### Texte d'étude ###

Peut-être plus d’un en est-il à se demander : nous les chrétiens, en quoi devons-nous espérer ? Car le monde offre beaucoup de biens attirants pour notre cœur, qui réclame le bonheur et poursuit ardemment l’amour. D’autre part, nous voulons semer la joie et la paix à pleines mains : nous ne nous contentons pas de rechercher notre prospérité personnelle et nous tentons de rendre heureux tous ceux qui nous entourent.

Malheureusement d’aucuns, à la vision louable mais plate des choses, aux idéaux exclusivement caducs et fugaces, oublient que les aspirations des chrétiens doivent viser des sommets plus élevés, infinis. Ce qui nous intéresse, c’est l’Amour de Dieu, en jouir en plénitude avec une joie sans fin. Nous avons constaté, de bien des façons, que les choses d’ici-bas vont passer pour nous tous lorsque ce monde s’achèvera ; et même avant, pour chaque homme, car ni les richesses ni les honneurs ne nous accompagneront dans notre sépulture. C’est pourquoi nous avons appris à prier avec les ailes que nous donne l’espérance, qui porte nos cœurs à s’élever vers le Seigneur : In te Domine speravi, non confundar in æternum. J’espère en toi, Seigneur, pour que ta main me dirige maintenant et en toute circonstance, pour les siècles des siècles.

###

Veuillez prolonger le texte sur l'espérance chrétienne en reprenant juste après sa dernière phrase.

### Données d'entrée ###

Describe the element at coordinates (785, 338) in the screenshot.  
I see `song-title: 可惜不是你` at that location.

###
### Données d'entrée ###

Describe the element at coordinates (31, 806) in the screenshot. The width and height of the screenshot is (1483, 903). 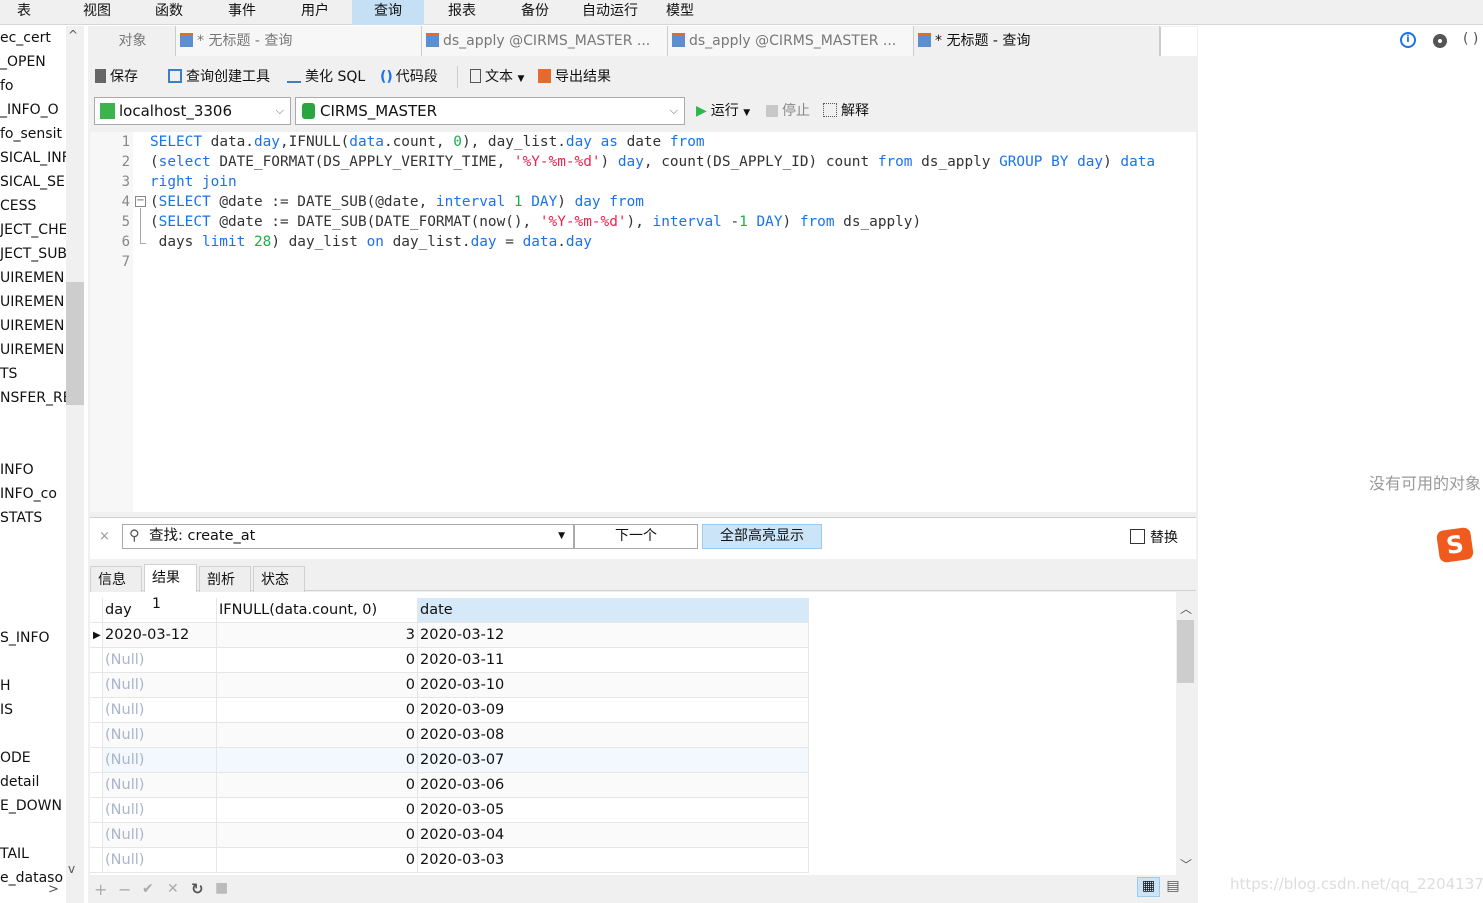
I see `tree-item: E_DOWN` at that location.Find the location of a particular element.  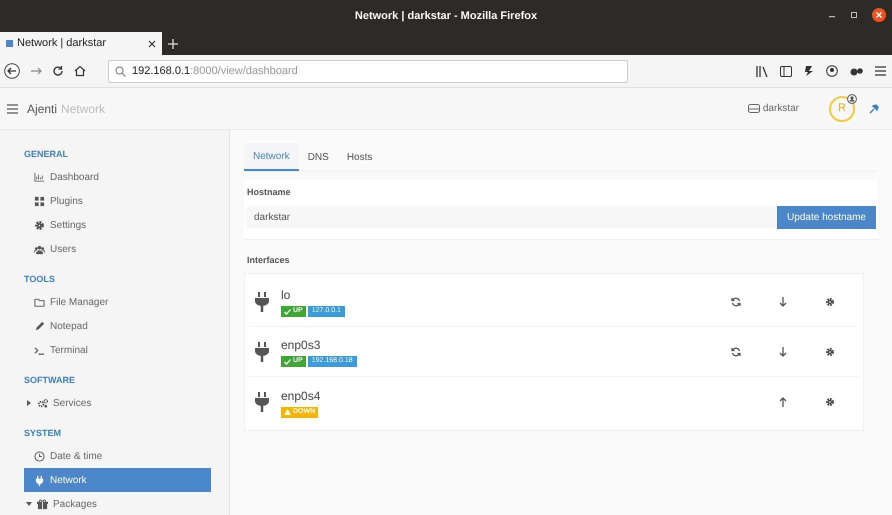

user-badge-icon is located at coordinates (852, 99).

###
### Données d'entrée ###

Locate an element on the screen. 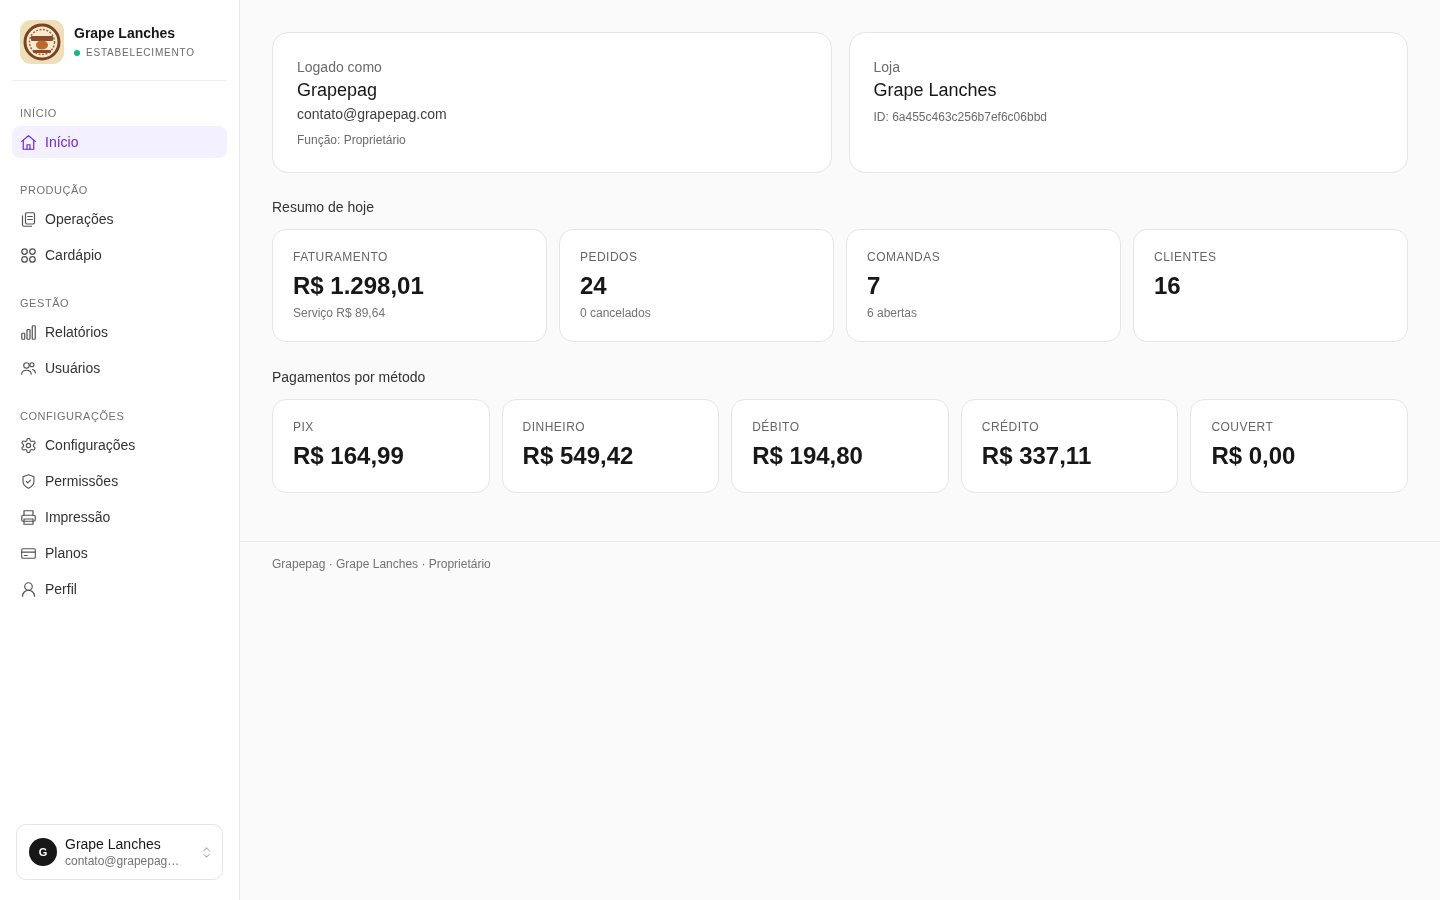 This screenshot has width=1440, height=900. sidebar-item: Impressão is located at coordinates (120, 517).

###

* Réponse *
Si tu ne luttes pas, ne me dis pas que tu veux t’identifier davantage au Christ, le connaître, l’aimer. En empruntant cette voie royale, suivre le Christ, nous comporter en enfants de Dieu, nous savons bien ce qui nous attend : la Sainte Croix, où nous devons voir le point central sur lequel s’appuie notre espérance de nous unir au Seigneur.

Ce programme, je te le dis à l’avance, n’a rien d’une entreprise facile, car vivre comme le Seigneur nous l’indique demande des efforts. Je vous lis l’énumération de l’Apôtre, lorsqu’il rapporte les péripéties et les souffrances qu’il a endurées pour accomplir la volonté de Jésus : Cinq fois j’ai reçu des Juifs les trente-neuf coups de fouet ; trois fois j’ai été flagellé ; une fois lapidé ; trois fois j’ai fait naufrage. Il m’est arrivé de passer un jour et une nuit dans l’abîme ! Voyages sans nombre, dangers des rivières, dangers des brigands, dangers de mes compatriotes, dangers des païens, dangers de la ville, dangers du désert, dangers de la mer, dangers des faux frères ! Labeur et fatigue, veilles fréquentes, faim et soif, jeûnes répétés, froid et nudité. Et sans parler du reste, mon obsession quotidienne : le souci de toutes les Églises !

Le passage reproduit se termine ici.